Pasien dan Metode: Penelitian cross-sectional deskriptif saat meninjau semua file dari
pasien dengan anti-tuberkulosis Obat-Induced
Hepatitis (DIH) yang disebut Boo-Ali Hospital di Zahedan, Southeastern Iran, dalam lima
tahun. Semua pasien di atas 14 tahun, dan diperlakukan dengan rejimen standar
(kombinasi isoniazid, rifampin, pirazinamid, dan etambutol ± streptomisin).

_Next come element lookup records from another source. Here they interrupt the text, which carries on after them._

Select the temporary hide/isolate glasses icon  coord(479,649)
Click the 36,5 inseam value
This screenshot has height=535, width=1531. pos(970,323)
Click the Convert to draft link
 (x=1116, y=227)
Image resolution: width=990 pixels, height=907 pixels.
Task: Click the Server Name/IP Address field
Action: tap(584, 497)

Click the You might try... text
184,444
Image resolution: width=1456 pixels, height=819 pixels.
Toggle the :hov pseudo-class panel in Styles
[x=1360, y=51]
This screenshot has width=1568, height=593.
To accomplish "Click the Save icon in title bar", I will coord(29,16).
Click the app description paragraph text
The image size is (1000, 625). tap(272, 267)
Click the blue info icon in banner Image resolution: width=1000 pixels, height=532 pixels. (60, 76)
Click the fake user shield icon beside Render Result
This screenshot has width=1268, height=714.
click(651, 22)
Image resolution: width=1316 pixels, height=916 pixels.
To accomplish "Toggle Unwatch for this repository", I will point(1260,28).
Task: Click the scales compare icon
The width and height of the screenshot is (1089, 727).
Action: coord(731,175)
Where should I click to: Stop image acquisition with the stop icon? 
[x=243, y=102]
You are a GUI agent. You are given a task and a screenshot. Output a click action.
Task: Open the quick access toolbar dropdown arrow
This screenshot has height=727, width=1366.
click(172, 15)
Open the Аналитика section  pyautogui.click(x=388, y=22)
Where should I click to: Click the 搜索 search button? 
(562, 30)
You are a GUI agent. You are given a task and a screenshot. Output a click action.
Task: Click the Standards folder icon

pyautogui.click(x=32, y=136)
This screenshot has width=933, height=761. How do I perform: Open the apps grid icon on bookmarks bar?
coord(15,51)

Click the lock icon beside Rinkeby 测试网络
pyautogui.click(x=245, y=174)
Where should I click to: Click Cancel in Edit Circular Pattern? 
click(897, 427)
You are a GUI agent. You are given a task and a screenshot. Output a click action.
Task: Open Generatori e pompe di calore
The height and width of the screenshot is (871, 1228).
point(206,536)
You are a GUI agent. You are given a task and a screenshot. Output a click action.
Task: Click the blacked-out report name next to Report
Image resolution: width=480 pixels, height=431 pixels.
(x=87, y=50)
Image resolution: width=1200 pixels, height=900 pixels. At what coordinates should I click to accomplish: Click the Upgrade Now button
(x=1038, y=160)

Hepatotoksisitas didefinisikan ketika transaminase hati lebih dari lima, Batas Atas
Normal (ULN), atau memiliki gejala klinis dengan peningkatan transaminase hati ≥ 3
ULN.
Hasil: Di antara 946 pasien dengan penyakit tuberculosis (44% laki-laki; 56% wanita), 52
(5,5%) kasus memiliki hepatotoksisitas yang diinduksi obat. Hanya 25% dari pasien
dengan anti-TB obat-induced hepatitis berada di bawah 52; 50% dari kasus terjadi dalam
dua minggu pertama setelah onset pengobatan.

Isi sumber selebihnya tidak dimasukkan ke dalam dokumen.